Они бросились прочь из машины к музею, хотя Персик тут же перешел на медленную рысь, потом почти на шаг, когда крики стали ближе.

Шики Дун, фермер-амиш, сидел в пикапе в сотне футов от месте действия.

– Пэтч, гад ты этакий, где же ты нашел этих гуннов?

В противоположном лагере он узнал вчерашнего гея-индейца из бара, а потом – Риту Рей.

– Ах ты сука!

Он видел, что она прижимается к тощему танцору танго с прилизанными черными волосами, одетому в светлый костюм и держащему у пояса выкидной нож.

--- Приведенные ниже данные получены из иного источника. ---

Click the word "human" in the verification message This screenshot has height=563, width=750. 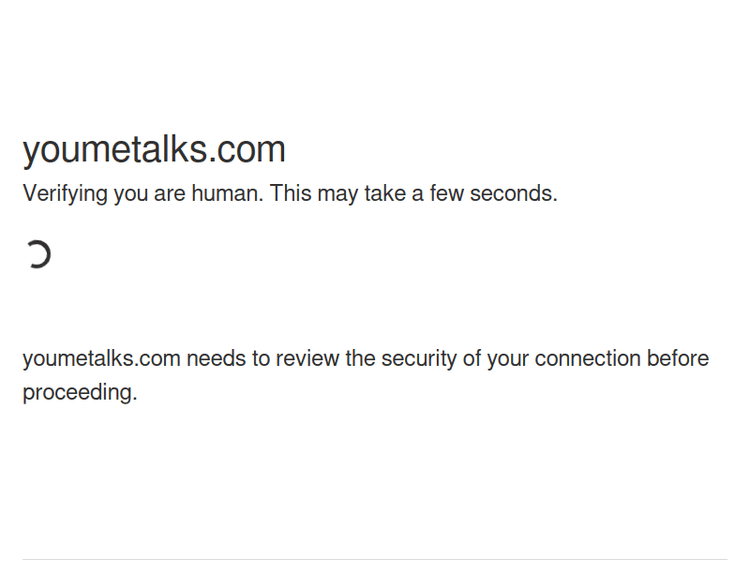pyautogui.click(x=226, y=193)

Одной рукой Рита Рей за него хваталась и что-то говорила ему на ухо.

Шики ударил руками по рулю:

– Рога мне наставила! И ручаюсь, этот вот латинос – тот самый, которого она натравила на бедного Фенстера, приняв его за меня.

По плакатам и выкрикам можно было без труда сообразить, что Фенстер в музее. Шики пригнулся на сиденье, боясь высунуться, несмотря на свою маскировку, когда здесь Рита Рей и наверняка где-то затаился Молот. Через спицы рулевого колеса он внимательно следил за разворачивающейся дракой.

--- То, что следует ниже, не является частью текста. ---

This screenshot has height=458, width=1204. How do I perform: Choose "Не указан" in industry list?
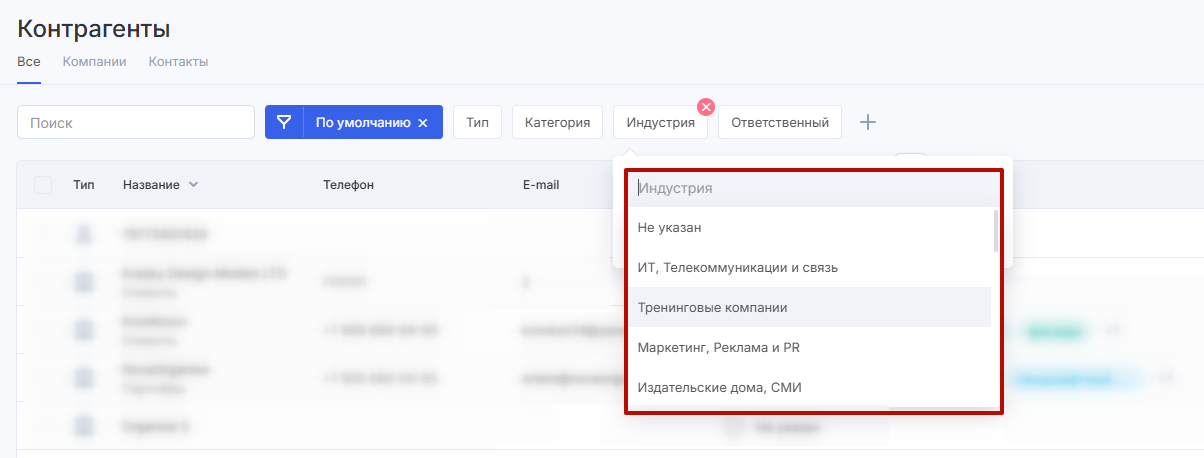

На другой стороне парковки Мори в своем «линкольне» держал у глаз бинокль.

– С какой же толпой ты водишь компанию, девушка, – сказал он в адрес Джинджер Родджерс, когда Дети Света пошли вперед. – Так, а это кто? Жена Дуна и этот ее макаронник.

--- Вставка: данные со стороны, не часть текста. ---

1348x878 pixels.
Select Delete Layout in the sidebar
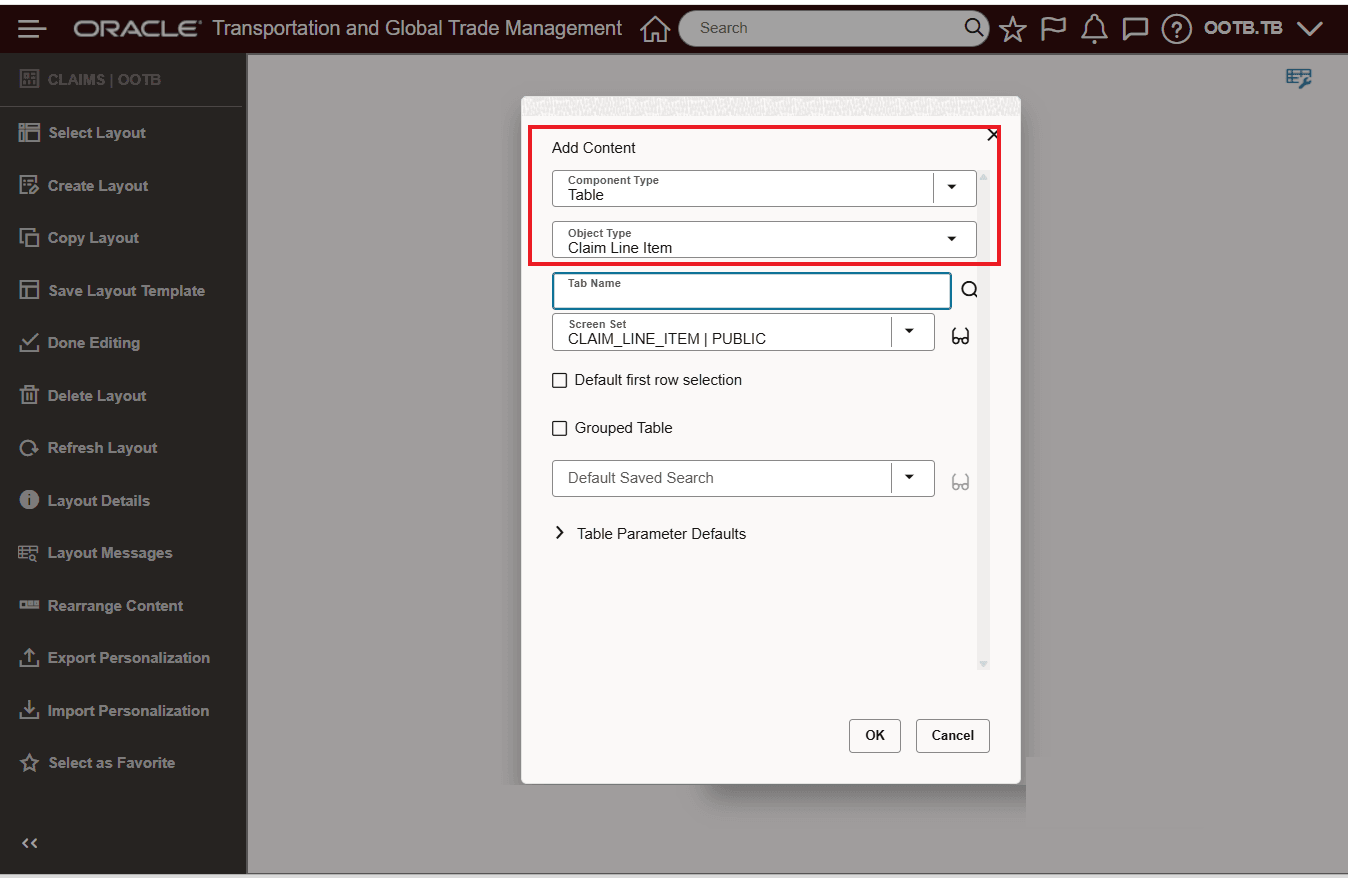click(x=94, y=395)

Он перевел бинокль на того фейгеле, который только что сокрушил одного из больших «фонарей».

– Кто говорил, что вы не драчливы? А смотри-ка, это настоящая война. Куда интереснее армреслингау «Коры».

На его глазах здоровенный футболист получил в зубы ребром плаката «Верните нашего предка».

– Ой! Да, теперь сынку какого-нибудь дантиста обучение в колледже обеспечено, – сказал он, когда качок вытер окровавленный рот, сложил кулак и боковым ударом отправил владельца плаката в глубокий нокаут.

– Та-ак, минутку… – Он навел бинокль на резкость. – А вот это из тех негодников!

Праведный гнев закипел в диспептических кишках Мори, огнем зажег запавшие щеки. Опустив бинокль, он достал из-под мышки пистолет, навинтил глушитель и положил пистолет на костлявые колени.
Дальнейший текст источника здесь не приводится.